If the past year is any indication, remote voting and participation both on the floor and in committee will be a tool for some legislatures moving into 2021. Since March, in at least 25 legislatures, the District of Columbia, Guam and the Virgin Islands, one chamber or both has adopted rules to allow for this. At least one chamber in 25 legislatures has changed its rules to allow remote participation. In other states, chamber rules or statutes may have already authorized remote committee meetings as well. There hasn’t been one uniform way that chambers have conducted their proceedings, but there are some themes:
- Meeting and voting completely via virtual platforms like Zoom or Teams.
- Using a proxy vote system.
- Allowing members to be physically present in a chamber or committee room while other members participate virtually.
- Offering live webcasts or television broadcasts of legislative floor proceedings. (This is available in all 50 state legislatures, the District of Columbia, Puerto Rico and the Virgin Islands.) Many are archiving proceedings as well.

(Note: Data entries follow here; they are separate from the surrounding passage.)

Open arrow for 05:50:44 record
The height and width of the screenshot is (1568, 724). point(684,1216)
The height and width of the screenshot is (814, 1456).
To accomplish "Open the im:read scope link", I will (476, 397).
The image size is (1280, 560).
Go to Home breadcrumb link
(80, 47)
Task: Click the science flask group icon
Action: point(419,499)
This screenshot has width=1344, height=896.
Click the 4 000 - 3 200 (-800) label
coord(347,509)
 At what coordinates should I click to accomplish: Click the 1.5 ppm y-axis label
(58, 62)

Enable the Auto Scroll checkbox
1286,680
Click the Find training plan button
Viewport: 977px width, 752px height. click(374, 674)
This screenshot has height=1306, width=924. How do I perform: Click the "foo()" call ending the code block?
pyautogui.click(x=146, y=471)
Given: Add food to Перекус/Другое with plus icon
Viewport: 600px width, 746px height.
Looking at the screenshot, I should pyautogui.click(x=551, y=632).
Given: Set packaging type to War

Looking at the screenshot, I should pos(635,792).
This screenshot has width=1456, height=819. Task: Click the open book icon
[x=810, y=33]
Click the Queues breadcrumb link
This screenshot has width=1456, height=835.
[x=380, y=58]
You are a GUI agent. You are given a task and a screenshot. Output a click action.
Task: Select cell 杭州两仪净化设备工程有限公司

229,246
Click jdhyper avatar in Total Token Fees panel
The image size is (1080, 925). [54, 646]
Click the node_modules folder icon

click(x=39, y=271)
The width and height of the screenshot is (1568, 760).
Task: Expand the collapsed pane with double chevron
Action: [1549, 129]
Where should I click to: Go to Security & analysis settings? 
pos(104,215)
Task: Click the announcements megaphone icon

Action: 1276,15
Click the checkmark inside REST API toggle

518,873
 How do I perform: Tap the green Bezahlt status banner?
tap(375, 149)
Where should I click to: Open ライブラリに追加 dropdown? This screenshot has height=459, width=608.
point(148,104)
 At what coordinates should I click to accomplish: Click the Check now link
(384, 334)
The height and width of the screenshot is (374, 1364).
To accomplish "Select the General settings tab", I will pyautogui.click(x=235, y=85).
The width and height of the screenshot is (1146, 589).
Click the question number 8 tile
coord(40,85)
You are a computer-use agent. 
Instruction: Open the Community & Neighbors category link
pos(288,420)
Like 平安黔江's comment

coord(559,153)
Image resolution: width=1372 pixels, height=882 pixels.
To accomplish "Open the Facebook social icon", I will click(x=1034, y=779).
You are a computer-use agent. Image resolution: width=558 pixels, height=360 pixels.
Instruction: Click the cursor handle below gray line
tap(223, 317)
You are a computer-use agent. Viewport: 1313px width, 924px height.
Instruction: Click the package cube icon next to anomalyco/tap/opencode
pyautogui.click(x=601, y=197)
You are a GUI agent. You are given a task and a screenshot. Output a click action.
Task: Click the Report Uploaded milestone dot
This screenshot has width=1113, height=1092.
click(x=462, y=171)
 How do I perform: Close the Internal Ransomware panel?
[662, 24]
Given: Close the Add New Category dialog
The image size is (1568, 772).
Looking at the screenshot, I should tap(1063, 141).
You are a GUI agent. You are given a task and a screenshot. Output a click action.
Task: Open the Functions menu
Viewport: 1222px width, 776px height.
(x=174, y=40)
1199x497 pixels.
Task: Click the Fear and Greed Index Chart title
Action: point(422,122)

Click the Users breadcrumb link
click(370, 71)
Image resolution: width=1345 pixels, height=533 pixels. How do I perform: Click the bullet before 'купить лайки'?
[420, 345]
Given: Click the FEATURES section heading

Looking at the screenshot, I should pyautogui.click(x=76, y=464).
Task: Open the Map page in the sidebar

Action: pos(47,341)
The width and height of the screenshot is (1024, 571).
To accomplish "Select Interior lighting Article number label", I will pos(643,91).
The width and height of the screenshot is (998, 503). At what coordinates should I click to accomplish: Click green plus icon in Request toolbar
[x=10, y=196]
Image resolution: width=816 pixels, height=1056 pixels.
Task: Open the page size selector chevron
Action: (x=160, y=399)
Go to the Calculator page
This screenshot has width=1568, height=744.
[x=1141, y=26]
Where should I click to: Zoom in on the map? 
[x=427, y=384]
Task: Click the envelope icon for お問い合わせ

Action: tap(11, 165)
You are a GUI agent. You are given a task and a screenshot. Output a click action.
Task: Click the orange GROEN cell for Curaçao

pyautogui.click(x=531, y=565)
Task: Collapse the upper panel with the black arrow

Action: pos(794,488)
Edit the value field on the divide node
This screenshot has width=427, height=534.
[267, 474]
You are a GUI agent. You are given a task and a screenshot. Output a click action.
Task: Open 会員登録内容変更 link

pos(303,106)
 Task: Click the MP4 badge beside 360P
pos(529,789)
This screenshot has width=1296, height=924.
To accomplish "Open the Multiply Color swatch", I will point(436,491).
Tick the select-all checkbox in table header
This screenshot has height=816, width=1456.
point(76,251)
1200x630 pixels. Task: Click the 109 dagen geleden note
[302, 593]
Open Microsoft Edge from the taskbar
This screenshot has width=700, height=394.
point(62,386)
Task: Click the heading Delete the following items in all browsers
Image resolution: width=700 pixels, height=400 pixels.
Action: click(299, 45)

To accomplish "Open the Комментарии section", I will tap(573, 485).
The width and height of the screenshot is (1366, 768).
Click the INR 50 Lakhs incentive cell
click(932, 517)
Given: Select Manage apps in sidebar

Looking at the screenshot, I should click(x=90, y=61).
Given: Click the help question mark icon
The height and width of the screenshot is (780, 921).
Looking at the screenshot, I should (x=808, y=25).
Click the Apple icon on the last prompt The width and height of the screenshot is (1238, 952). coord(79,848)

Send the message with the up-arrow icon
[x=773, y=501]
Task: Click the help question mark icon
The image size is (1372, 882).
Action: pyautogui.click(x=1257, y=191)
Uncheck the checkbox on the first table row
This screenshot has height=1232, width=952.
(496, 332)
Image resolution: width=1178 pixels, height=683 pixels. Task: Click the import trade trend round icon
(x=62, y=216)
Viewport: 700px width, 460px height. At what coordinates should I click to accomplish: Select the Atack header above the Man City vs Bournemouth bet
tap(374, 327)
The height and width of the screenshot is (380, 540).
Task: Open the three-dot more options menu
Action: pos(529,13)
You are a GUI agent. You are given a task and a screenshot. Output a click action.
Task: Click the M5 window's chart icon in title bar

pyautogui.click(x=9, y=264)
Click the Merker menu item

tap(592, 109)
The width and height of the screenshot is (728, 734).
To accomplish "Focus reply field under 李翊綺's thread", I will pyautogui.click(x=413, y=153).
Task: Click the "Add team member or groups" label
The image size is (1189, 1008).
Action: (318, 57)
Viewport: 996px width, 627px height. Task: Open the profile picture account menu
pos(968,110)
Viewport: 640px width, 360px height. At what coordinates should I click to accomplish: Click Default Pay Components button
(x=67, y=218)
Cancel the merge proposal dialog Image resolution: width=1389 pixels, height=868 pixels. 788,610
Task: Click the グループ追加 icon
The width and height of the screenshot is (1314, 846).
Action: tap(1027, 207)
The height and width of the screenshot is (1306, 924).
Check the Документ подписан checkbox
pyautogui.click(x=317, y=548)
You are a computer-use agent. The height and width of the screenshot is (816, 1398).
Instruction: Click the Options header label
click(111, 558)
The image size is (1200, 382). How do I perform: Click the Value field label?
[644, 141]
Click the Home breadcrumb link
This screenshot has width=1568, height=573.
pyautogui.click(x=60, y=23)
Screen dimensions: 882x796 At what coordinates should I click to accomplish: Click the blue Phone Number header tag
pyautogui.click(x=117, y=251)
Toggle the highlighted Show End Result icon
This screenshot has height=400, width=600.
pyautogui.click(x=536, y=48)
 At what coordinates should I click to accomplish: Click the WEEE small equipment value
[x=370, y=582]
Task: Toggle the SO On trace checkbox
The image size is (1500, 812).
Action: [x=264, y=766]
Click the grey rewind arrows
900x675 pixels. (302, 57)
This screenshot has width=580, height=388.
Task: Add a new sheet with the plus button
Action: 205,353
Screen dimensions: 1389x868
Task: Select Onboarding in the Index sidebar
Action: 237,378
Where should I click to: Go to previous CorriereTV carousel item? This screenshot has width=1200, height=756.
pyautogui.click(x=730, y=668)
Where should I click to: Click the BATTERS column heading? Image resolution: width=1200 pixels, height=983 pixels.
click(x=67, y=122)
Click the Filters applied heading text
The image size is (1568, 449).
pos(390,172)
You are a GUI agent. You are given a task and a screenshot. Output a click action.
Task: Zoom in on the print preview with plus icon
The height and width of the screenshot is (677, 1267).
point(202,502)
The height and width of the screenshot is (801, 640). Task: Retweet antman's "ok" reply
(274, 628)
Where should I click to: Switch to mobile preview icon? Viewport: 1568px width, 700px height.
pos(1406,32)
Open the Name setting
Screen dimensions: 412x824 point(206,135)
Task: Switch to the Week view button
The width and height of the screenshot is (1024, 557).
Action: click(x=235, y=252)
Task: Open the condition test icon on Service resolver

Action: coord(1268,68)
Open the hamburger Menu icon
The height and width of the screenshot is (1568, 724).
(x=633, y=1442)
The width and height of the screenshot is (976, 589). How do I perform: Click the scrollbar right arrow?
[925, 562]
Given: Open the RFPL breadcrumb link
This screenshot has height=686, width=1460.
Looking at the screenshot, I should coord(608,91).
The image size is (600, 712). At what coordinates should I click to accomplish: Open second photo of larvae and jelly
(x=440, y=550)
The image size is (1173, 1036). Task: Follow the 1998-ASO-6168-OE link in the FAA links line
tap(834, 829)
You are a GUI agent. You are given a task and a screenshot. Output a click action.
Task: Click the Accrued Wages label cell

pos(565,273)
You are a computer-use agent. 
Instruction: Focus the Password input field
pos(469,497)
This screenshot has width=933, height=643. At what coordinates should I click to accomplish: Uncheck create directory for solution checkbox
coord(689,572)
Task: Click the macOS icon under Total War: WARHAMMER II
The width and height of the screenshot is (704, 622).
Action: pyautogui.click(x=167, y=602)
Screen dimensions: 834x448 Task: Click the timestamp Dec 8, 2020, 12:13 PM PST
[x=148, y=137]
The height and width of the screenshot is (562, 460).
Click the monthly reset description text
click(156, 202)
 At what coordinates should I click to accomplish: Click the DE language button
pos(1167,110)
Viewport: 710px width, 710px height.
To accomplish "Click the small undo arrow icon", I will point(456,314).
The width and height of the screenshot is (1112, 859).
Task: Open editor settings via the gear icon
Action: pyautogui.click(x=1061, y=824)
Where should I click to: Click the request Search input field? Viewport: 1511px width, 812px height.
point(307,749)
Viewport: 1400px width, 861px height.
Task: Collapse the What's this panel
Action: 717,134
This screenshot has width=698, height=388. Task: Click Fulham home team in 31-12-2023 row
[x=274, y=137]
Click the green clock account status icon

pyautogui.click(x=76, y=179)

In most cases, these rule changes are time-bound, put into place for the current legislature, tied to an emergency or to the pandemic specifically. Stay tuned to see if, or how, this option is adopted in 2021.
Safety Protocols Top of Mind
In the coming year, many states, though not all, will likely encourage the public to use virtual participation strategies when providing input to or observing the legislative process. NCSL has compiled information from about 30 legislatures regarding remote committee operations in the past eight months. Strategies for constituent engagement have varied but there are some commonalities, such as receiving online testimony or using request-to-speak forms, listing email addresses of members, and providing access through teleconference or virtual meeting platforms. Streamed and archived committee proceedings are on the rise, too.
In some states, remote participation by members is not an option due to legal or constitutional issues. Some capitols will be open with sessions held in person, or chambers may meet in person but in a location other than the capitol to allow for social distancing, as was the case in Arkansas, Illinois, New Hampshire and Virginia over the past year. The Indiana House, for example, may opt to hold its coming session in the Indiana Government Center South building, which opened to the public in 1888 and offers larger meeting spaces and access via tunnels to the Statehouse.
Many states are considering safety protocols for the upcoming session, including the use of personal protective equipment, the use of safety partitions and social distancing on the chamber floor and committee rooms, and the use of health screenings before entering buildings. Again, actions taken in 2020 may serve as models for 2021. When the Colorado legislature met in late May to finish its session, safety guidance covering social distancing, health screenings and use of PPE were sent to members. Plexiglass safety partitions were used in the Colorado House chamber, the Tennessee House, the Louisiana House and the Virginia Senate, to name a few examples. At least nine legislative chambers introduced measures related to face coverings or mask requirements for legislators and others in legislative chambers or meeting rooms, and at least four chambers adopted resolutions: the Connecticut House, Illinois House, New Mexico House and Nevada Assembly.
Natalie Wood is the director of NCSL’s Center for Legislative Strengthening.